Obviously I have had scars before, I’ve been in this battle on and off for ten years…so scars aren’t a new sight to me or anything, but I don’t know? Something just kinda clicked. I panicked a bit thinking again to myself  “how did it get this bad? I never meant for visible parts of my body to be like this. When did I stop caring if people noticed or not? When did I become so careless with my self injury?”

Looking at my injuries, old and new, I felt so ashamed of myself, and something popped in my head from the Bodily Harm book…It’s just one sentence.  It’s really a very simple statement. I dont know the exact words but it’s something like “You don’t ever have to put another scar on your body if you don’t want to”. It’s so simple. If only I could make the right choice every time I feel the urge to SI. I don’t HAVE to hurt myself, no one is forcing me to, no one is encouraging it.

The thought of never having to put another scar on my body is SO simple. In that room in my mind’s eye I would get up from my contemplative seat on the floor and I would slowly walk my 10 steps and just make a choice. I either quickly step to the dark seductive scary side to my left and walk out of the door feeling ashamed…or take the deep ocean blue breath and step slowly to the right and walk out of the door feeling a little bit proud of myself and a little bit more in control of my life.

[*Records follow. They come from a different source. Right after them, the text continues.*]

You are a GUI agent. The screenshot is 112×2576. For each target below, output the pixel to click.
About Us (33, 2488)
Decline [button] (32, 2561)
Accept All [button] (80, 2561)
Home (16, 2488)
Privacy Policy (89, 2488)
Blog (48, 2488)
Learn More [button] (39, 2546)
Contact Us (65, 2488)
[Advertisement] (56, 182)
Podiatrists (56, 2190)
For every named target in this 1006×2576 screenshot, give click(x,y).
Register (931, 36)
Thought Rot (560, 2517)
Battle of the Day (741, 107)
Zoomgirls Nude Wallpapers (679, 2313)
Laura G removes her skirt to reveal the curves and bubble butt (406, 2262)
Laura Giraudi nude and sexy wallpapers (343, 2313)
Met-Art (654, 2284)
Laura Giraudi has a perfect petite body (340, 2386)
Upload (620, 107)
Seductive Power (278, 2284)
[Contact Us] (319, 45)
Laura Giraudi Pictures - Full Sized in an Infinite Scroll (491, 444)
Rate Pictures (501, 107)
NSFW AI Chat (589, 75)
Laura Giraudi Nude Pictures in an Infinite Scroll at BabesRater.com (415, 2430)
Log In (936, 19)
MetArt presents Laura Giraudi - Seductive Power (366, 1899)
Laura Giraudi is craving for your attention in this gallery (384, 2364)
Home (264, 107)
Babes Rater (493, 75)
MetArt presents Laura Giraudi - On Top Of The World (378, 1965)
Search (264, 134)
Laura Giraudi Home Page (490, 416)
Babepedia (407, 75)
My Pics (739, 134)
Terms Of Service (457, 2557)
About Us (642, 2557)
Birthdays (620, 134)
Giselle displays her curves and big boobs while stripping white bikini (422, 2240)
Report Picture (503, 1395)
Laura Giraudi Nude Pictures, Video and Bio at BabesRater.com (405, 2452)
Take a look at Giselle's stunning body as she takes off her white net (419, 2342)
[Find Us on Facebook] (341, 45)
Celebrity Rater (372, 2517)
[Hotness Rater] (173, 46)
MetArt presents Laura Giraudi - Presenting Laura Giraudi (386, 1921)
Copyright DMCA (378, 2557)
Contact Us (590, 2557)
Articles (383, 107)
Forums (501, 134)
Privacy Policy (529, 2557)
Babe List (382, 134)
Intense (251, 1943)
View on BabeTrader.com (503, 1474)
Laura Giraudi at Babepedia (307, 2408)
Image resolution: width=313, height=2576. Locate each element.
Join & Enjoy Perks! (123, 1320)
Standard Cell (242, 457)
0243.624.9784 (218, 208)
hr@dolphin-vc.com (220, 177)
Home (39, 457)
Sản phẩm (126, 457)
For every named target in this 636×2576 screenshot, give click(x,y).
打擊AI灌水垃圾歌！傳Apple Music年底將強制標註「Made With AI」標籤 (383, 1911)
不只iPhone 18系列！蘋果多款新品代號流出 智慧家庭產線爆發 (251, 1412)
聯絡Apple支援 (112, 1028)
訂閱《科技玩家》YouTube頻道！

I want to never put another scar on my body. What’s done is done, I can accept that. The thought of never hurting myself again is beautiful and makes me giddy and excited like a little kid. Then the demons in me start their ranting about how I’ll always come back to SI, how I’ll never be strong enough to step to the right, they start screaming in my mind and I can’t make it stop. I can either make my impulse move to the left and quickly make it stop for five minutes or I can take my deep ocean blue breath and they wont go away as quickly like if I made the the left choice, but I will be in control and I will know I was strong enough to make the right choice and that will give me a personal power over the demons that are screaming at me, a power to know I CAN do it, if I choose. It’s so simple that it comes down to a choice. Unfortunately the rage and sadness and tears and mania aren’t quite as simple, and  up to the point of the actual choice it’s a big confusing emotional blur. But then it really comes down to a choice. Yes or no ?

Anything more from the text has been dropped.